When commiting, use the option '-c 3a8b6bc' to retain authorship and message.
~/dev/cassandra/hector $ git st
src/main/java/me/prettyprint/cassandra/service/CassandraClientMonitorMBean.java: needs merge
src/test/java/me/prettyprint/cassandra/service/KeyspaceTest.java: needs merge
# On branch 0.6.0
# Changes to be committed:
#   (use "git reset HEAD <file>..." to unstage)
#
# modified:   src/main/java/me/prettyprint/cassandra/service/CassandraClientFactory.java
# modified:   src/main/java/me/prettyprint/cassandra/service/CassandraClientPoolByHost.java
# modified:   src/main/java/me/prettyprint/cassandra/service/CassandraClientPoolByHostImpl.java
# modified:   src/main/java/me/prettyprint/cassandra/service/CassandraClientPoolFactory.java
# modified:   src/main/java/me/prettyprint/cassandra/service/CassandraClientPoolImpl.java
# modified:   src/test/java/me/prettyprint/cassandra/service/CassandraClientPoolByHostTest.java
# modified:   src/test/java/me/prettyprint/cassandra/service/CassandraClientPoolTest.java
# modified:   src/test/java/me/prettyprint/cassandra/service/CassandraClientTest.java
# modified:   src/test/resources/cassandra-context-test.xml
#
# Changed but not updated:
#   (use "git add <file>..." to update what will be committed)
#   (use "git checkout -- <file>..." to discard changes in working directory)
#
# unmerged:   src/main/java/me/prettyprint/cassandra/service/CassandraClientMonitorMBean.java
# unmerged:   src/test/java/me/prettyprint/cassandra/service/KeyspaceTest.java
#

Oops, there's a merge conflict. 
Now, edit the files CassandraClientMonitorMBean and KeyspaceTest and fix the merge. When done, commit with -c 3a8b6bc

~/dev/cassandra/hector $ vi src/main/java/me/prettyprint/cassandra/service/CassandraClientMonitorMBean.java
~/dev/cassandra/hector $ vi src/main/java/me/prettyprint/cassandra/service/KeyspaceTest.java
~/dev/cassandra/hector $ git add .
~/dev/cassandra/hector $ git ci -c 3a8b6bc
[0.6.0 2687509] refactorings for new CassandraHost and related configurator classes
 11 files changed, 108 insertions(+), 177 deletions(-)

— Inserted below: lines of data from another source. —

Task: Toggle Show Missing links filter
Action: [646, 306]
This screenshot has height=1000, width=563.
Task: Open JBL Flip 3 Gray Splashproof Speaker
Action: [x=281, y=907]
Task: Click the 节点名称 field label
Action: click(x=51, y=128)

~/dev/cassandra/hector $ git cherry-pick -xs 561a1cd883346b6b6726ad3a4a5199cf696f2b99
Finished one cherry-pick.
[0.6.0 b6cc83a] updated javadoc example for cassandraHostConfigurator (cherry picked from commit 561a1cd883346b6b6726ad3a4a5199cf696f2b99)
 1 files changed, 5 insertions(+), 5 deletions(-)

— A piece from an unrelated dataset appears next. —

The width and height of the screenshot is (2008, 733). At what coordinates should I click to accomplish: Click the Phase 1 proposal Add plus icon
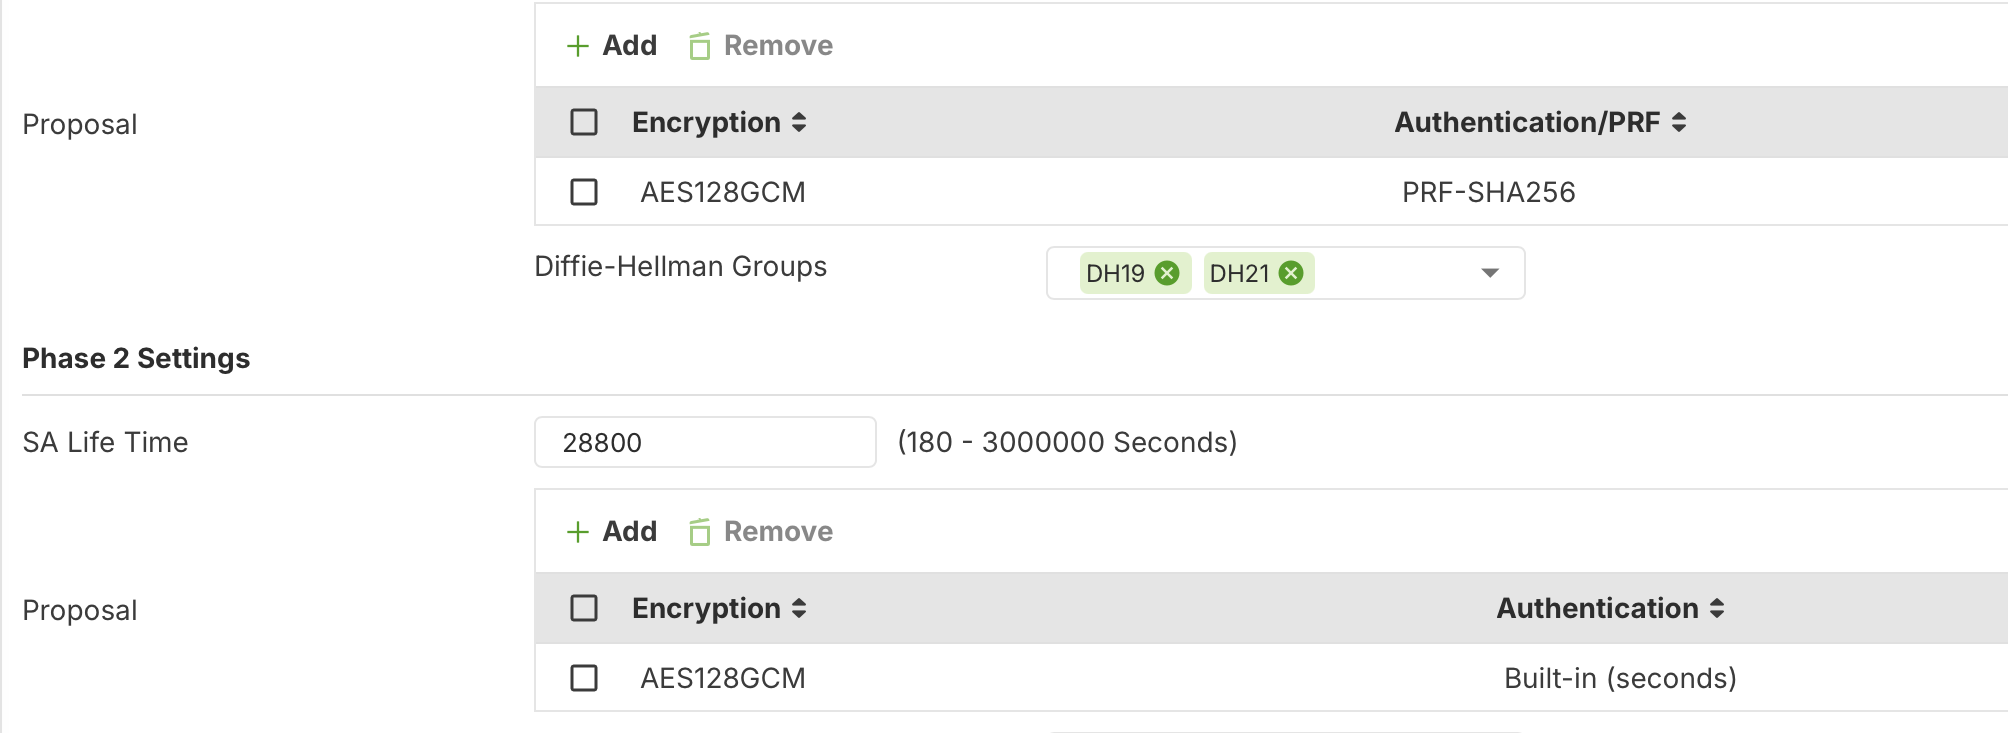click(x=578, y=46)
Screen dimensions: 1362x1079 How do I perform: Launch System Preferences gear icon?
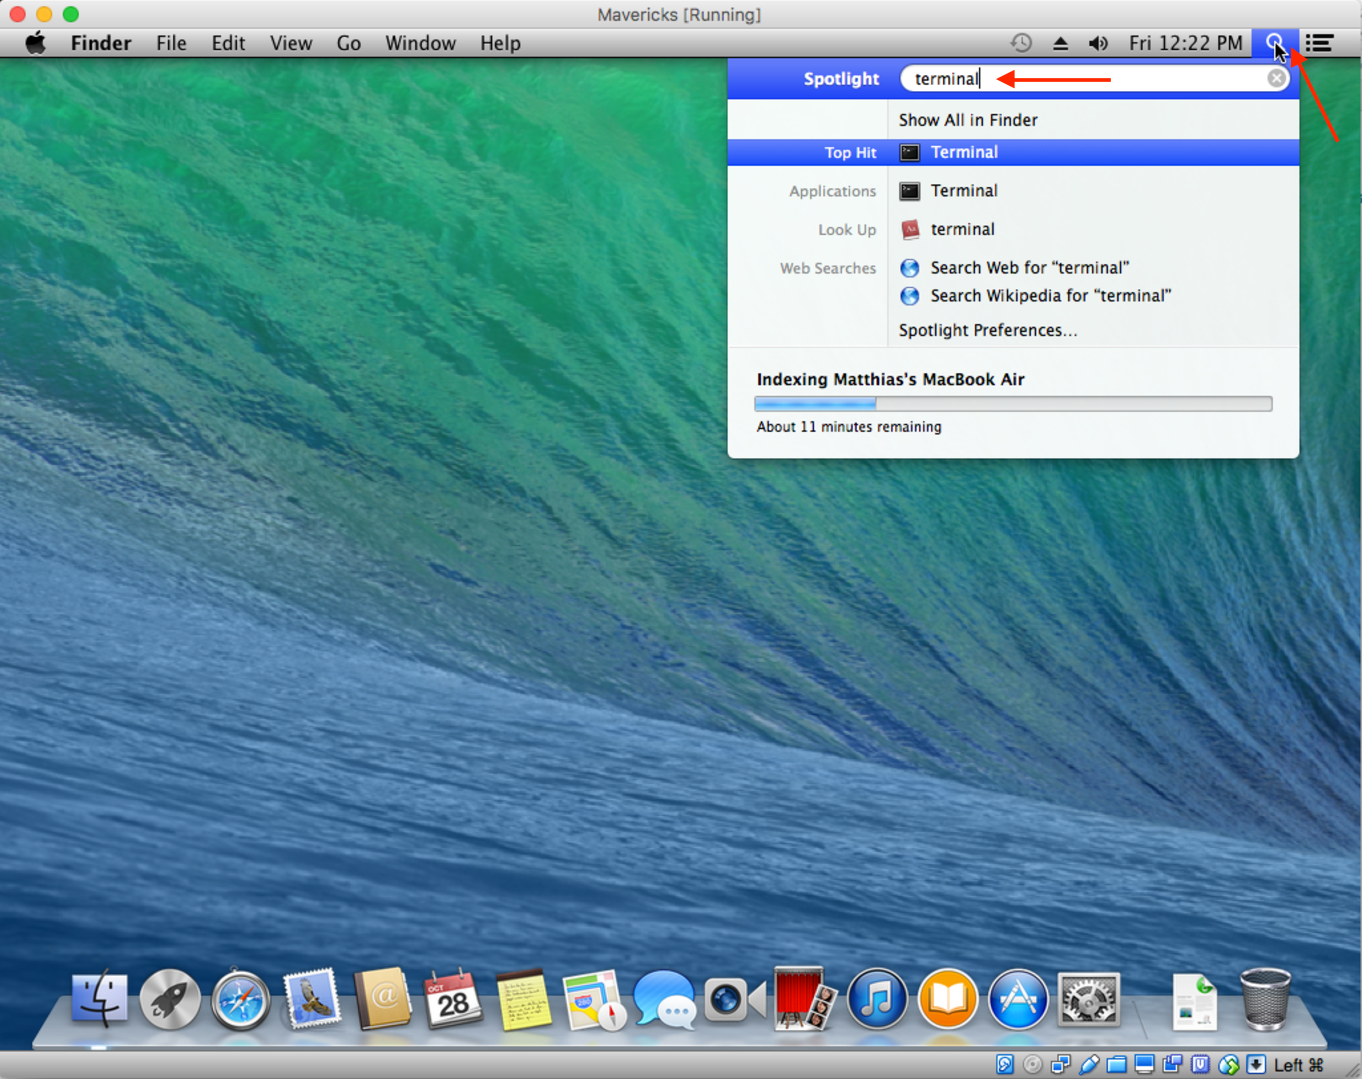[1088, 1000]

~/dev/cassandra/hector $ git log
commit b6cc83a2ed496dcaf1fa7bd46dc23c2289fb978b
Author: zznate
Date:   Wed Mar 31 17:03:28 2010 -0700

    updated javadoc example for cassandraHostConfigurator
    (cherry picked from commit 561a1cd883346b6b6726ad3a4a5199cf696f2b99)

    Signed-off-by: Ran Tavory 

commit 2687509b42aeb921c2487b80358f19c55e161168
Author: zznate 
Date:   Wed Mar 31 13:19:32 2010 -0700

    refactorings for new CassandraHost and related configurator classes

commit 8690dbe7a131f7adfa1272561ee9904f83112a9a
Author: zznate 
Date:   Wed Mar 31 13:18:27 2010 -0700

    extracted exhausted policy enum, encapsulate details of a host into a top-level object
    (cherry picked from commit 23306e9a55787f706f64eae642ed962764222b07)

    Signed-off-by: Ran Tavory


And now run tests make sure everything's good, and we're done.